Un niño se me acercó un día y me preguntó con una
sonrisa dibujada en su rostro: «¿Sabes por qué los miopes no son creyentes?».
Por mi mente, pasó veloz el rostro de mi padre con sus gafas; sonreí. «No
-respondí- ¿Por qué?». «Porque no pueden ver el más allá» y así como
respondió, se tiró al suelo a carcajada limpia.
Es un mal chiste... lo sé. De hecho, le sonreí a mi joven contador de chistes
para que no se sintiese mal. Pero un poco después, sus palabras resonaban en
mi mente: «no pueden ver el más allá… no pueden ver el más allá». Me detuve
en seco. ¡Caramba, cuántos miopes en caminan hoy por nuestro mundo!
Pensando en esto, me dirigí a una capilla y me puse de rodillas. Y entonces
comprendí: mi oración es muchísimas veces miope. ¿Por qué? Pues porque busco
entender a Dios de modo razonable, matemáticamente: si cumplo ciertos pasos,
Dios tiene que responderme según yo quiero; si soy humilde, Dios tiene que
concederme todo lo que le pido, etc. Y no es así.
Gracias a Dios, San Hilario salió en mi auxilio con el texto que les comparto
a continuación: mi razón nunca podrá abarcar a Dios o entender sus dones,
pues para la razón sólo tiene existencia, dice el Santo Obispo «lo que por sí
mismo puede entender o lo que por sí puede probar».
Mi mente recibió con alegría esta
enseñanza del misterio de Dios al elevarse a Dios por medio de la carne; por
la fe había sido llamado a un nuevo nacimiento y se le había concedido la
posibilidad de obtener la regeneración celeste [...] Juzgaba que estas cosas
están más allá de la capacidad de la inteligencia humana, porque el modo
común de razonar es incapaz de entender los designios divinos, y piensa que
sólo tiene existencia lo que por sí mismo puede entender o lo que por sí
puede probar. Pero las acciones de Dios, en la magnificencia de su poder
eterno, no las hacía depender de la propia experiencia, sino de la infinitud
de la fe; de modo que no porque no lo entendiese dejaba de creer que Dios
estaba en el principio junto a Dios y que la Palabra hecha carne había
habitado entre nosotros; más bien se daba cuenta de que podría entenderlo si
tenía fe. (San Hilario de Poitiers, De Trinitate, I, 12).

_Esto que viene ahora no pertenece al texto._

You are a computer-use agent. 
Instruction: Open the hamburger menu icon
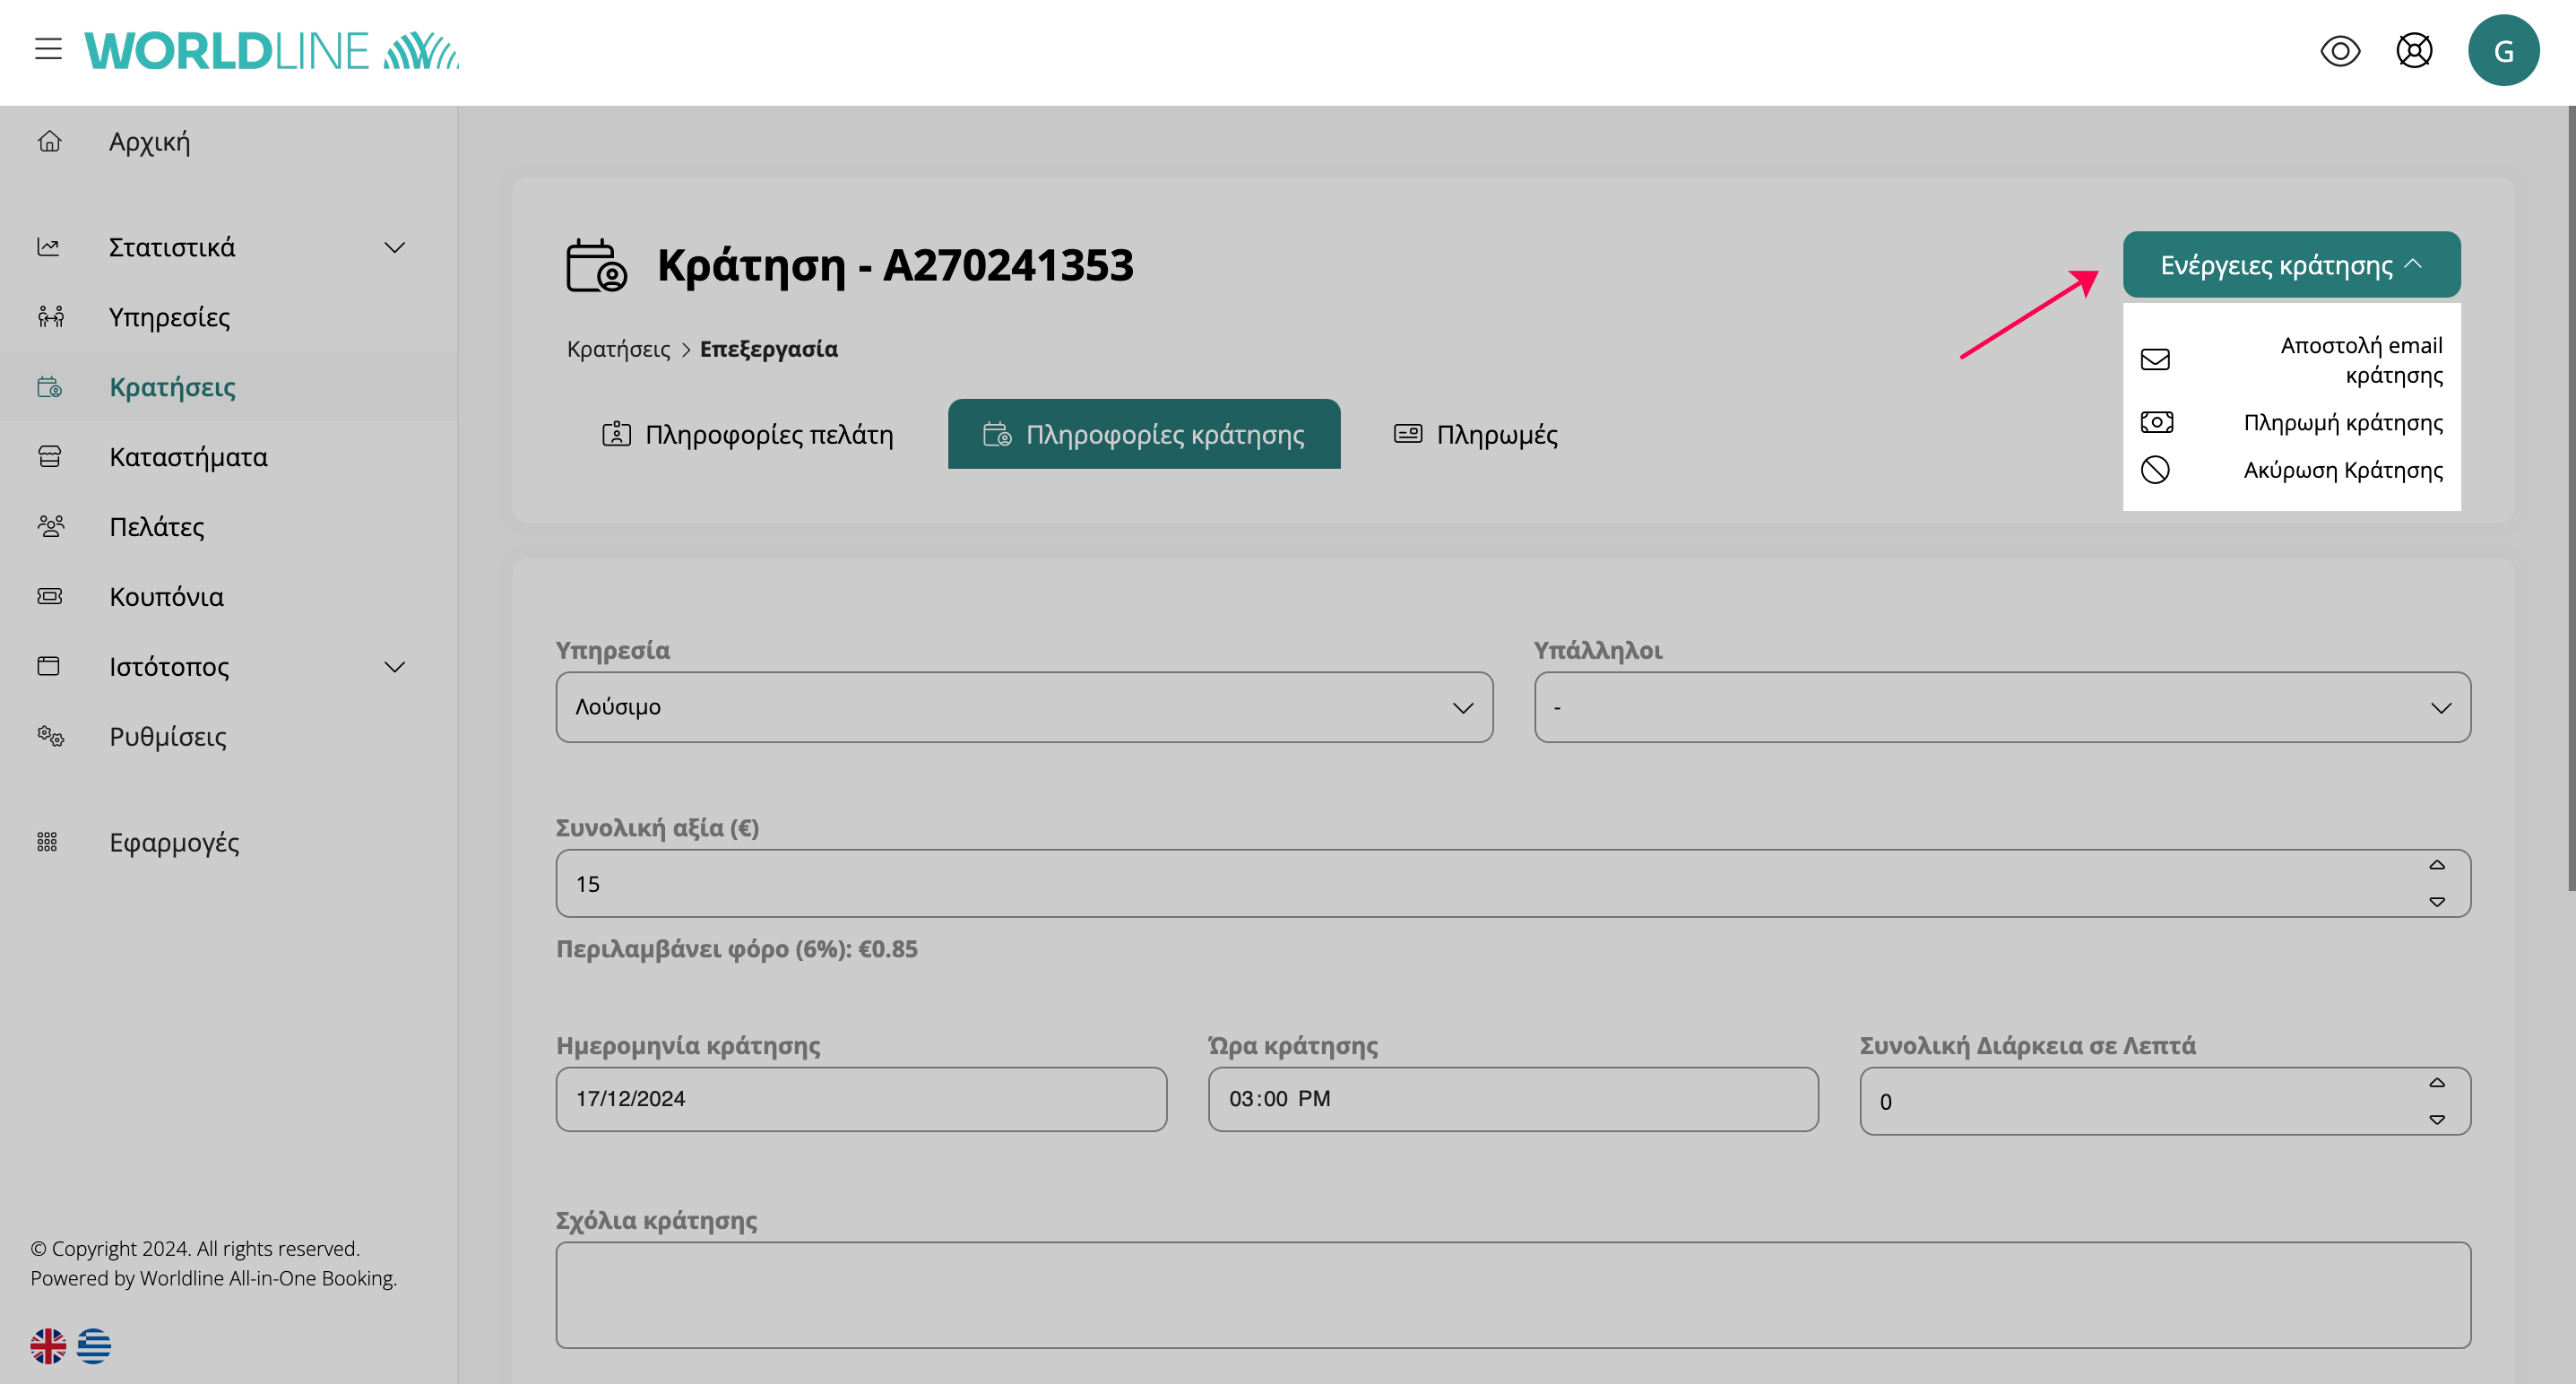(x=48, y=49)
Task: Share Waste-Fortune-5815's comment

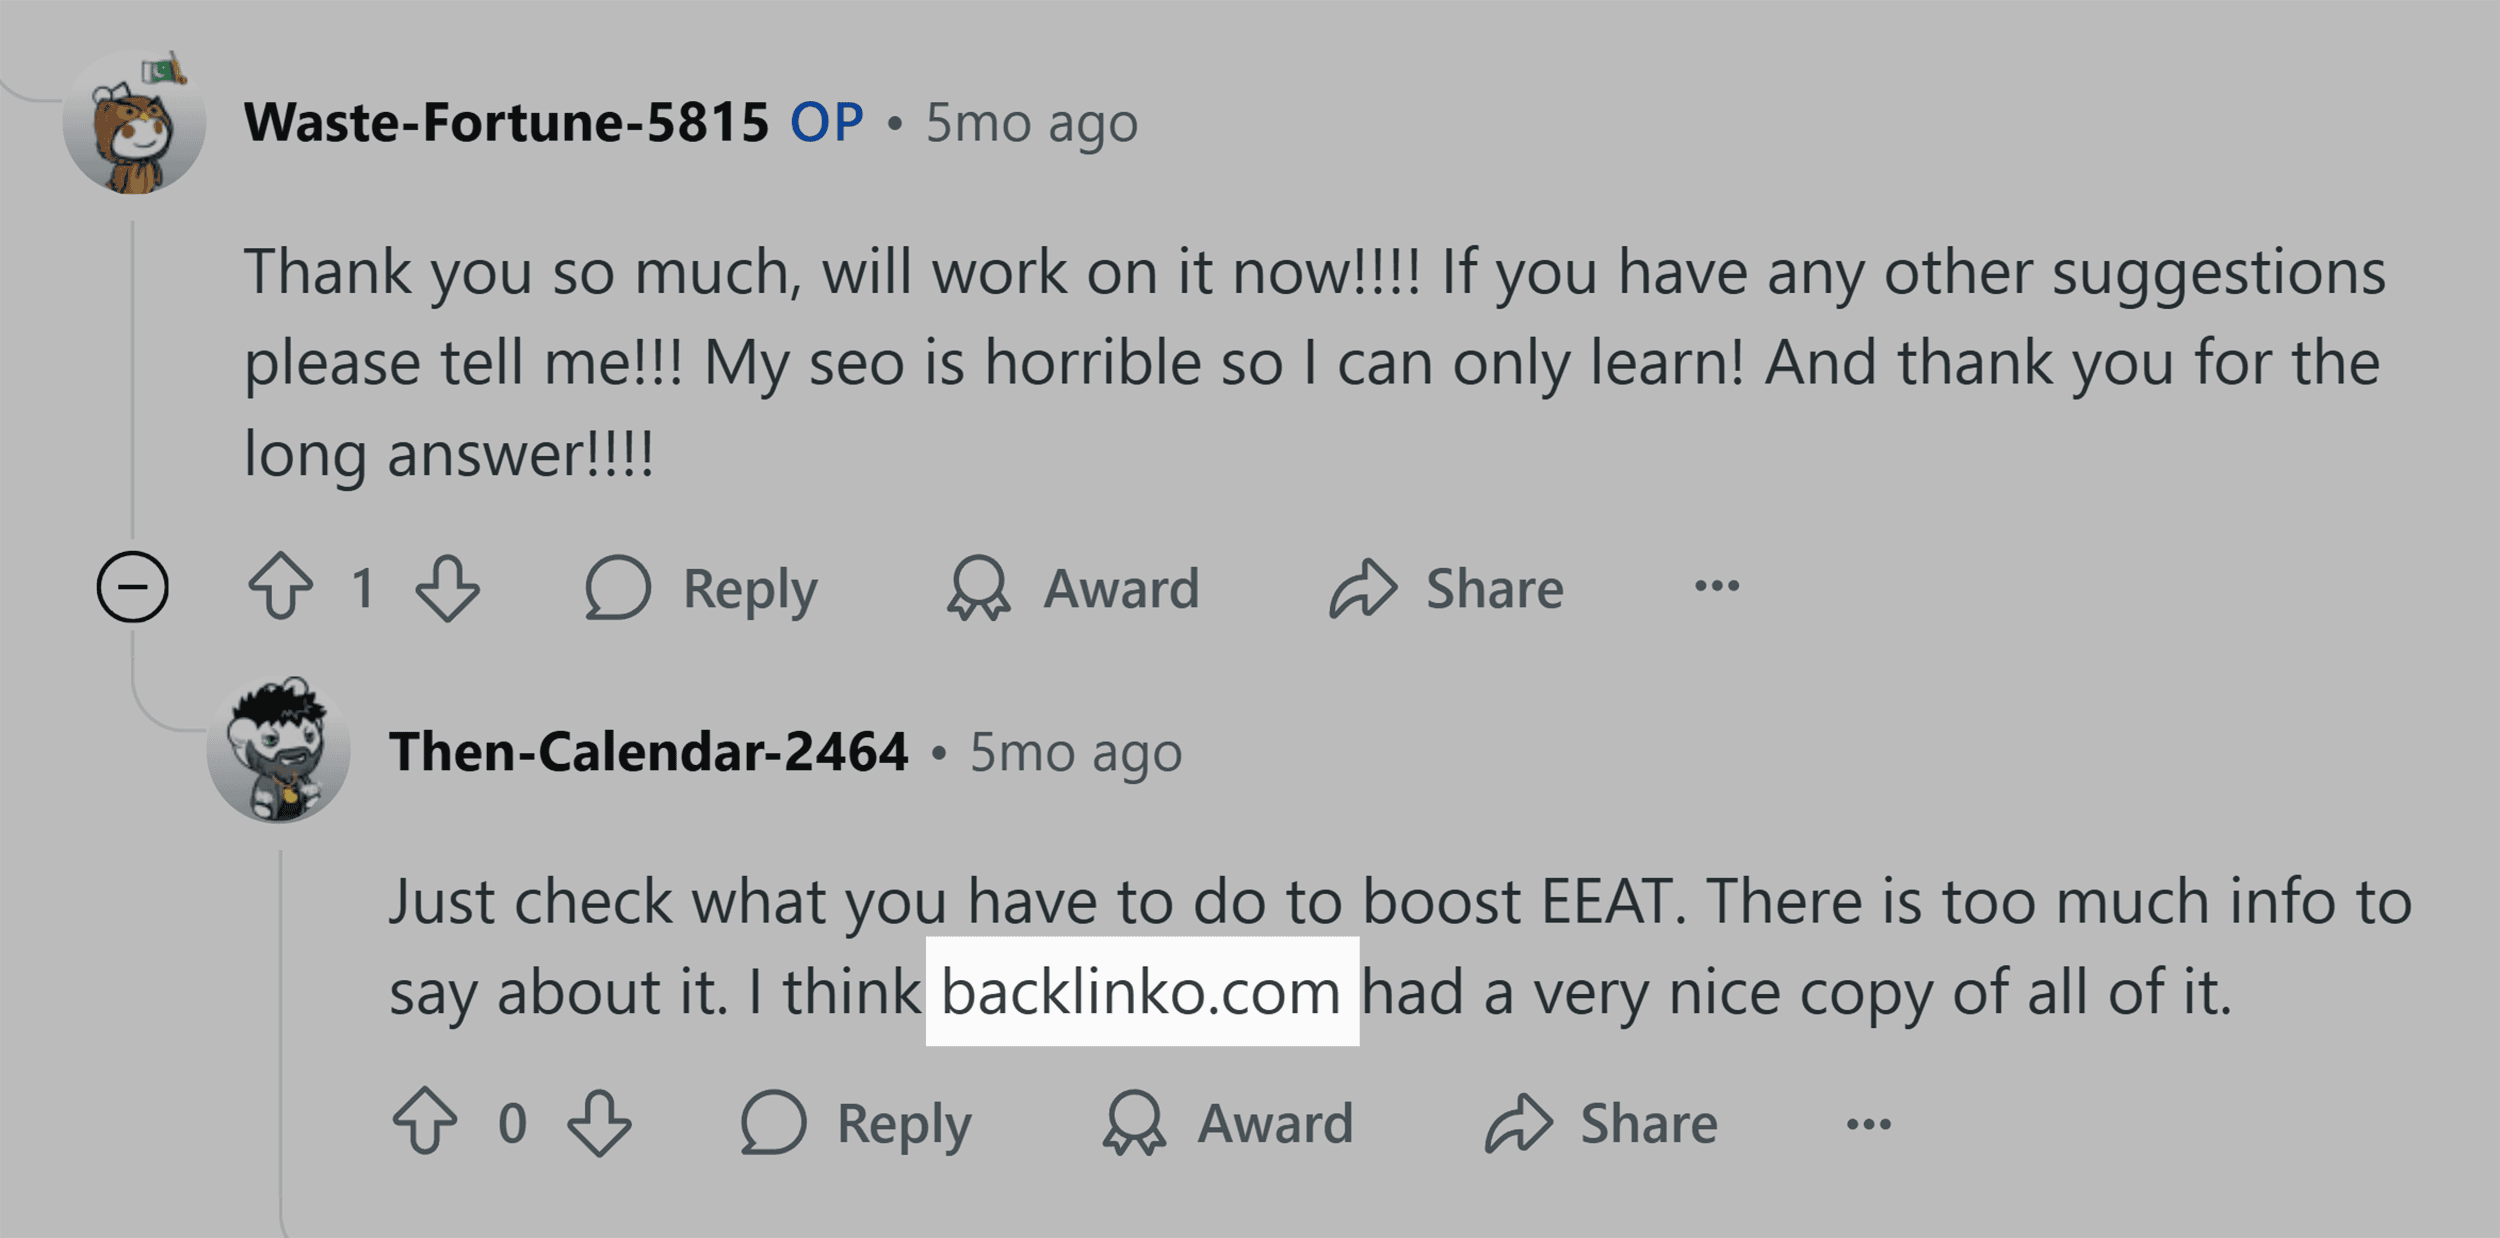Action: (1446, 588)
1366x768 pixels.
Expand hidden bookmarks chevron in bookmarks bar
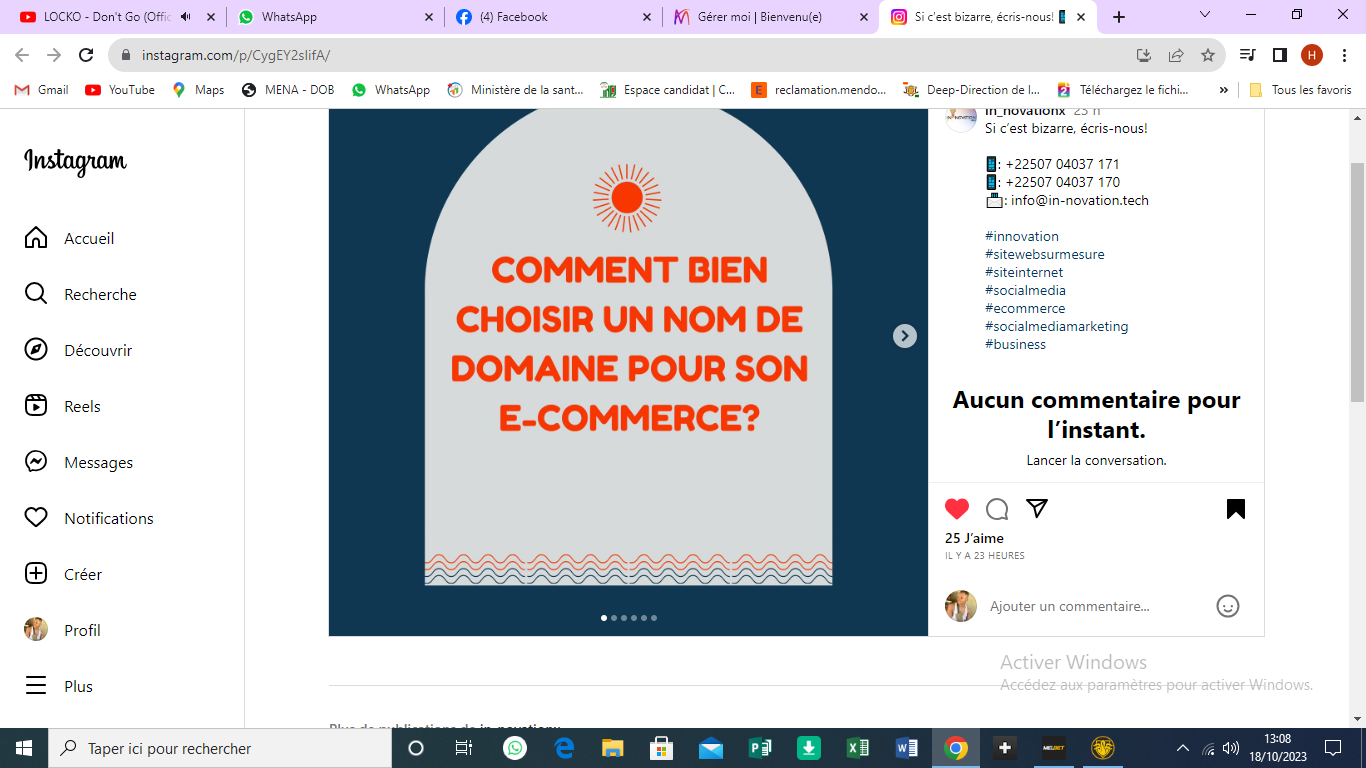[x=1223, y=90]
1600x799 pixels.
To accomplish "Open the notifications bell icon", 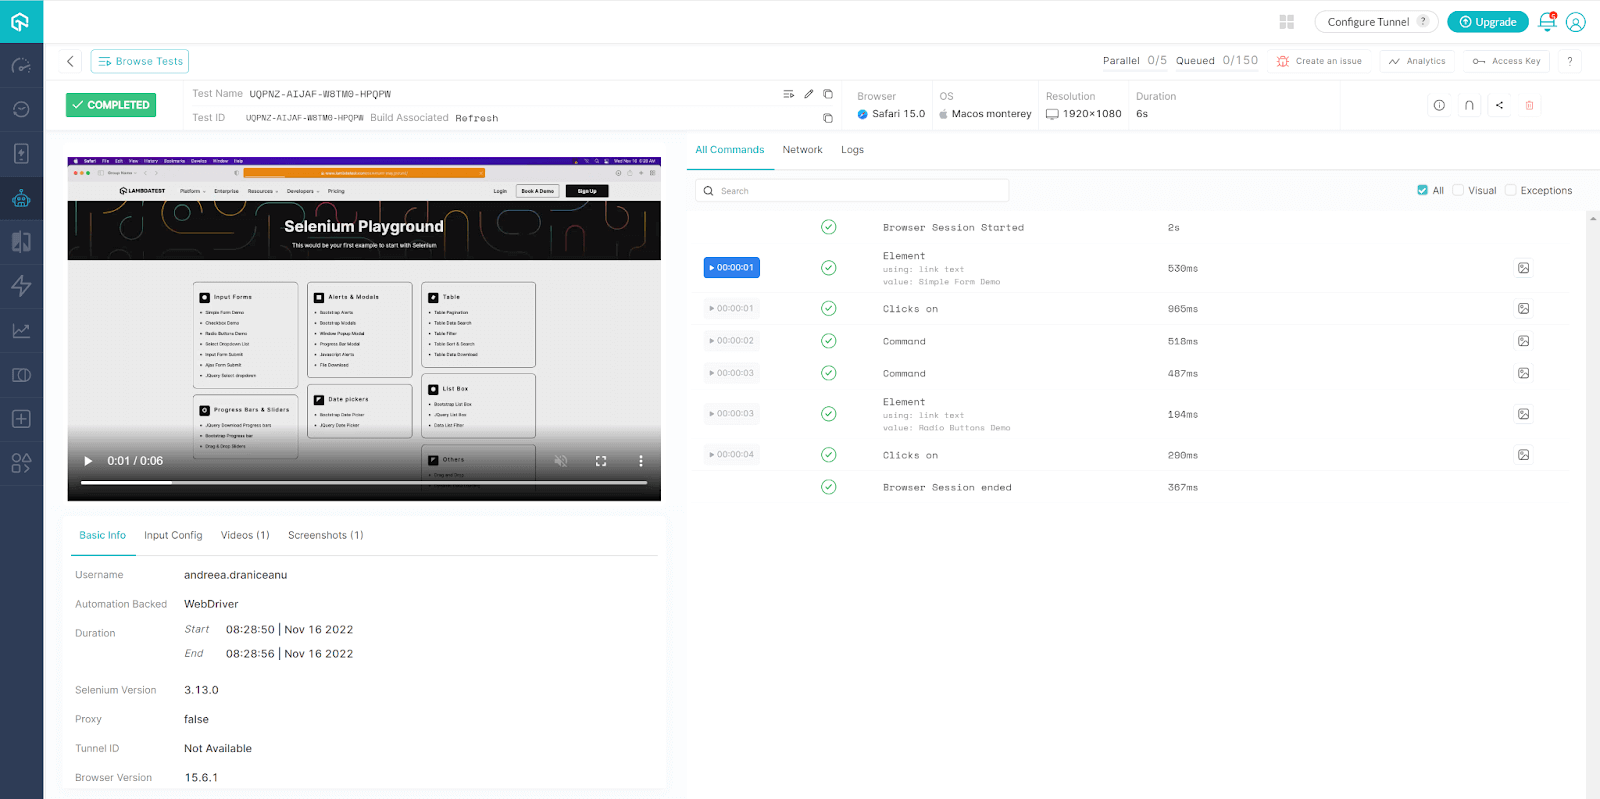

¿Entendemos siempre a Dios? ¿Podemos probar en todo momento su existencia?
No. Matemáticamente, no. ¡Cómo decir que Dios existe ante una realidad como
el sufrimiento! No siempre es fácil. Y, ¿entonces, qué hacer? San Hilario nos
propone la solución a nuestra miope razón: las gafas de la fe.
Por la fe, uno ve más allá de lo que sólo nos deja ver la razón: descubre la
mano de Dios en todo lo que nos sucede, descubre la acción de Dios en nuestra
oración. Nunca me ha gustado esa expresión que dice «ve a tu oración y
háblale a Dios como si lo tuvieses a tu lado». Ese "como" sobra:
Dios ESTÁ a mi lado en la oración. Por eso, santos como la Madre Teresa de
Calcuta podían orar aunque no sentían nada: la fe les permitía confiar que
Dios les escuchaba.
Sólo un botón de muestra del mismo Hilario, que creo puede ayudarnos. Miren
qué preciosidad de fe tenía este gran Obispo: «Dios sólo sabe ser amor, y sólo sabe ser Padre. Y quien ama no
es envidioso, y quien es Padre lo es totalmente. Este nombre no admite
componendas, como si Dios sólo fuera padre en ciertos aspectos y en otros no» (San
Hilario de Poitiers, De Trinitate, 9, 61). ¡Verdad
que es fácil imaginar lo bella que debía ser la oración de San Hilario!
Descubre que Dios es siempre amor, pase lo que pase… ¡Eso sólo puede darlo la
fe!
Pidamos a Dios, de todo corazón, estas "gafas", este don. Y
roguemos para que lo mantengamos siempre vivo, tal y como lo hizo el mismo
Hilario: «La fidelidad a
Dios es un don de su gracia. Por ello, san Hilario, al final de su tratado
sobre la Trinidad, pide la gracia de mantenerse siempre fiel a la fe del
bautismo. Es una característica de este libro: la reflexión se transforma en
oración y la oración se hace reflexión. Todo el libro es un diálogo con Dios» (Benedicto
XVI, Catequesis del 10 de Octubre del 2007).